TRY IT: Identify all lines in the data containing the string "computer". Copy them out.

*** ENTRIES SUPPLIED ***

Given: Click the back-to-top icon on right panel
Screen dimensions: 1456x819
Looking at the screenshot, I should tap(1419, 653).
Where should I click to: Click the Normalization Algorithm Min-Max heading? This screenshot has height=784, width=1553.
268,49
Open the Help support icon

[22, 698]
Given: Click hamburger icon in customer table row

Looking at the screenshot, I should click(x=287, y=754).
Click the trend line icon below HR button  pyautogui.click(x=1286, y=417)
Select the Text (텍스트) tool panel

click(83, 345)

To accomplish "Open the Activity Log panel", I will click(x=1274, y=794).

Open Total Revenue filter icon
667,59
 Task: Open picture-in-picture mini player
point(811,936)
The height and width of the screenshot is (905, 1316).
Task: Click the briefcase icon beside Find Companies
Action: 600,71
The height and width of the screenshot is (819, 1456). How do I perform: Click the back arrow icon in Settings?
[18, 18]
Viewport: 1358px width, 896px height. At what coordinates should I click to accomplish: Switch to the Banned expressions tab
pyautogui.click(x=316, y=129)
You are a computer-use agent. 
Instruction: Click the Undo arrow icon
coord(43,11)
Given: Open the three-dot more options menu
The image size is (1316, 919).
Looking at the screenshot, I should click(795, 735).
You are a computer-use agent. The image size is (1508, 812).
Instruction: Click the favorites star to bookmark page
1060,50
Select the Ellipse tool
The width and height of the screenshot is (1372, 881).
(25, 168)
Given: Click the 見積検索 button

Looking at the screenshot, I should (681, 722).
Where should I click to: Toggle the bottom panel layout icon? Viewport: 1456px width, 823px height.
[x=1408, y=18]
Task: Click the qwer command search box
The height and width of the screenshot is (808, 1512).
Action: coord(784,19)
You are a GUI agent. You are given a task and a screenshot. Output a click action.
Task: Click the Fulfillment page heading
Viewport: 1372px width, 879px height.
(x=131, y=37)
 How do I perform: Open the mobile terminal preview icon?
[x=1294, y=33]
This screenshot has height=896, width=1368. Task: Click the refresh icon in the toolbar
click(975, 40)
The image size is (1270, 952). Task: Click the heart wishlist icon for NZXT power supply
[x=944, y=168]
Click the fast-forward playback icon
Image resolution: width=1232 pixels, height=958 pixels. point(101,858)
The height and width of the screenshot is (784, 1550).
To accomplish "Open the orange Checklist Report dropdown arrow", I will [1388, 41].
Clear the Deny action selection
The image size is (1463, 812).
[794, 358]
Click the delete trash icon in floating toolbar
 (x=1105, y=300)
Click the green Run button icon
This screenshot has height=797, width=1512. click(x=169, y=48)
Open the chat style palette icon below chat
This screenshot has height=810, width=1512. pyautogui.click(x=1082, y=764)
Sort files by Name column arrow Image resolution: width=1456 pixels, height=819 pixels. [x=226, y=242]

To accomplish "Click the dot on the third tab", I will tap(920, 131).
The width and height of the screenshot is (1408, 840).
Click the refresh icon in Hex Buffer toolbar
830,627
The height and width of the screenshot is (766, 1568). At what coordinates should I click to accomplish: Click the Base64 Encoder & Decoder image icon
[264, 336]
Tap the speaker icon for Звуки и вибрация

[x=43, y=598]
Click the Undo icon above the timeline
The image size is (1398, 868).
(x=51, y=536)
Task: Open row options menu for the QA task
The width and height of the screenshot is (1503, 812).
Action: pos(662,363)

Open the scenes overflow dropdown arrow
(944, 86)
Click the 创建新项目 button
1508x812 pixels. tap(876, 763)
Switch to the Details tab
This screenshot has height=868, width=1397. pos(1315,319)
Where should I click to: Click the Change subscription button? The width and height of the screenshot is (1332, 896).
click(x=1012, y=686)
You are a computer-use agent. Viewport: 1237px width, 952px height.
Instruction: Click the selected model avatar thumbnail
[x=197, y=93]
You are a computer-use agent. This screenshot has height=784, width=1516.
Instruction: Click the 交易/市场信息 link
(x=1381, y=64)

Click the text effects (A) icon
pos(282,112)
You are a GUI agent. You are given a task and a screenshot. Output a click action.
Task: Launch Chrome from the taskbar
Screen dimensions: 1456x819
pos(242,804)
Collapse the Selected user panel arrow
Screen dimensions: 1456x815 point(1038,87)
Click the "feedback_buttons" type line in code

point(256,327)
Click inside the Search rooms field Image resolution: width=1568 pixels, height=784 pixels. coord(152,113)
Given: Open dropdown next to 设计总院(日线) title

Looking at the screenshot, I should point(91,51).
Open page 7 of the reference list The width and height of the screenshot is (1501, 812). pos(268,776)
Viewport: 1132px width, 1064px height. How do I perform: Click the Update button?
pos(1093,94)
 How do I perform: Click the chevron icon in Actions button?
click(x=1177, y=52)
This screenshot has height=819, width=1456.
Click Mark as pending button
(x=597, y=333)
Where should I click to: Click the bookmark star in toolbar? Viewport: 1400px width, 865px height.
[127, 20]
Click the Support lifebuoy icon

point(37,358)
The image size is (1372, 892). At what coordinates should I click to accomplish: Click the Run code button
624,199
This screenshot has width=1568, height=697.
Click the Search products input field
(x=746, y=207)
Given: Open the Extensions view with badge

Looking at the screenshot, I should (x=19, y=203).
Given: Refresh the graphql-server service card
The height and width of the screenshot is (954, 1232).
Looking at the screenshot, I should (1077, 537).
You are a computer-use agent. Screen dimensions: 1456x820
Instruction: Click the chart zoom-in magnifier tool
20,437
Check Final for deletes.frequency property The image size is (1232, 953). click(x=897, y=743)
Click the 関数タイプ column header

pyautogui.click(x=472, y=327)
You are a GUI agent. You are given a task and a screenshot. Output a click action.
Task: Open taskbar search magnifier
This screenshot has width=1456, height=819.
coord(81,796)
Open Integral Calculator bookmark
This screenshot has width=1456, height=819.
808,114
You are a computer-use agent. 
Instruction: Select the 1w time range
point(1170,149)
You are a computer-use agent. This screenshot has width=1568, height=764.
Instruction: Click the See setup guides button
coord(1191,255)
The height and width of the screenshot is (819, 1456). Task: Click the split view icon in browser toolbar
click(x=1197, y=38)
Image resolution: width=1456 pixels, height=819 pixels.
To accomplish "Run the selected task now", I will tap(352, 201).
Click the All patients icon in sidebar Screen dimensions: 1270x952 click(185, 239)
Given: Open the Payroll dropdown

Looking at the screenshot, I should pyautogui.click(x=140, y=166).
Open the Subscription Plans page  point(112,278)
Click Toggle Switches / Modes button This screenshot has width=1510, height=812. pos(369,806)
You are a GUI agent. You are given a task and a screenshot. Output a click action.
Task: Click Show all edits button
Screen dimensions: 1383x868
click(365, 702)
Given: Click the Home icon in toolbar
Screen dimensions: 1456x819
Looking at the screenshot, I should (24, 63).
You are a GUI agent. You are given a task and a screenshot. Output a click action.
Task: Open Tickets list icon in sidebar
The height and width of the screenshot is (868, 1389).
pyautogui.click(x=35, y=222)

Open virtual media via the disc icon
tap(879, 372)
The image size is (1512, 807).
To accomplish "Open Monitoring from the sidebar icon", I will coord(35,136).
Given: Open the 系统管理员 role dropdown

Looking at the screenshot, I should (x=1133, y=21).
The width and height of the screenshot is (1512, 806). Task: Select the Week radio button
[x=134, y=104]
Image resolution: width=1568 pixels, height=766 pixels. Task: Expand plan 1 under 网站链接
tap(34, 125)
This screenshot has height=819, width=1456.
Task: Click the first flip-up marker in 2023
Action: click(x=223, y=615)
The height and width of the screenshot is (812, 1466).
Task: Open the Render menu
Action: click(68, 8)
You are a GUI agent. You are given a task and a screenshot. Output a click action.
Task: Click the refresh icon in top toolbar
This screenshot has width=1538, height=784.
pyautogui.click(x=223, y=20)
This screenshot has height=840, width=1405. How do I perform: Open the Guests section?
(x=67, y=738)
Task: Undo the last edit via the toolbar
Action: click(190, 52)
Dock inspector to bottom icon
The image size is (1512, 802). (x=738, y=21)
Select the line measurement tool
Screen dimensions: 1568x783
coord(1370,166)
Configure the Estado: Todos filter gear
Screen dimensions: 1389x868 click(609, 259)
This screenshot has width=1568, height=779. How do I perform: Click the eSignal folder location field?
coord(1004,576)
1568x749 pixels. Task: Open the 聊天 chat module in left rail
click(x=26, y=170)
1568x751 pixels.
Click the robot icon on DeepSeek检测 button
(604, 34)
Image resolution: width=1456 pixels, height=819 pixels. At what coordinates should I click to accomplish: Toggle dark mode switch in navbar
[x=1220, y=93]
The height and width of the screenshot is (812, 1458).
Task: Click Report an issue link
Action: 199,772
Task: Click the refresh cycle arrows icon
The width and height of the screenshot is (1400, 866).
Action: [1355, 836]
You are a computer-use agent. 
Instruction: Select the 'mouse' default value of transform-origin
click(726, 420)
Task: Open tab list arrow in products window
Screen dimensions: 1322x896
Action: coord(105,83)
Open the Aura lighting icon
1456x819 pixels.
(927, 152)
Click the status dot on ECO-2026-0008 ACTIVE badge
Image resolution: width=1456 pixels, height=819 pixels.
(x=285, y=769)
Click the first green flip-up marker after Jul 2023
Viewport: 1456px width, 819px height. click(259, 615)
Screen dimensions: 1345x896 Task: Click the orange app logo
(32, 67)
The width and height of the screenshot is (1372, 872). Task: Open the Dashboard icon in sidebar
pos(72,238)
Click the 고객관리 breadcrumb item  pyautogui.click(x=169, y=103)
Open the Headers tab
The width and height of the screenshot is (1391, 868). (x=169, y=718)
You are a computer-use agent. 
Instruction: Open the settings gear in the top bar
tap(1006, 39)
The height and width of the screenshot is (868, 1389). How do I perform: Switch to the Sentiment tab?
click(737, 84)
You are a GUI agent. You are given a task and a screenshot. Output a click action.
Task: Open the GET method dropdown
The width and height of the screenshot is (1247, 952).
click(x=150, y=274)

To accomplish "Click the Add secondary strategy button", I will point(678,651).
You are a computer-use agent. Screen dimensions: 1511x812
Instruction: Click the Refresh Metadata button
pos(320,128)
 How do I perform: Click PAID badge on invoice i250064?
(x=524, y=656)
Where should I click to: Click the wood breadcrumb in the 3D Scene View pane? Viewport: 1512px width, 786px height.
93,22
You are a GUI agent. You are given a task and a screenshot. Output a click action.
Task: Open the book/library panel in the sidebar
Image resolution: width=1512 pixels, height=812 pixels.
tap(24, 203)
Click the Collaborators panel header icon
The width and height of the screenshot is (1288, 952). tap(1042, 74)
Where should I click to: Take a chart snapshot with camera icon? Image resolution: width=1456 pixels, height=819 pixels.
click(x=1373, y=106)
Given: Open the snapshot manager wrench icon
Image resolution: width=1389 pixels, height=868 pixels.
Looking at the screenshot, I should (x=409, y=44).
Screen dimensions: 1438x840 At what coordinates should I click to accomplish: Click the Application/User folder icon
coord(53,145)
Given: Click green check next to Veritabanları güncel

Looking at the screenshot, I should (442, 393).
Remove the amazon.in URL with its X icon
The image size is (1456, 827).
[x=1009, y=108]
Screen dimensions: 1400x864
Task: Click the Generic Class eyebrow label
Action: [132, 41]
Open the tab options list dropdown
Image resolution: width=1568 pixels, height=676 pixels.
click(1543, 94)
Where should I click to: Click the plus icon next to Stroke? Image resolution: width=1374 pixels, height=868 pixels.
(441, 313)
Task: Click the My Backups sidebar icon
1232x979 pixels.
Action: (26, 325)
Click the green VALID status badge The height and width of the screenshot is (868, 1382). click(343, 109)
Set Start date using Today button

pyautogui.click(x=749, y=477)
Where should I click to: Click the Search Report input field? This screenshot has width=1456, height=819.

***

RESULT FOR THIS EXERCISE:
You are a computer-use agent. 
You are a computer-use agent. The image size is (1508, 812).
You are a computer-use agent. Viewport: 1237px width, 952px height.
You are a computer-use agent. This screenshot has height=784, width=1516.
You are a computer-use agent. Screen dimensions: 1456x820
You are a computer-use agent. 
You are a computer-use agent. This screenshot has width=1568, height=764.
You are a computer-use agent. 
You are a computer-use agent. 
You are a computer-use agent. Screen dimensions: 1511x812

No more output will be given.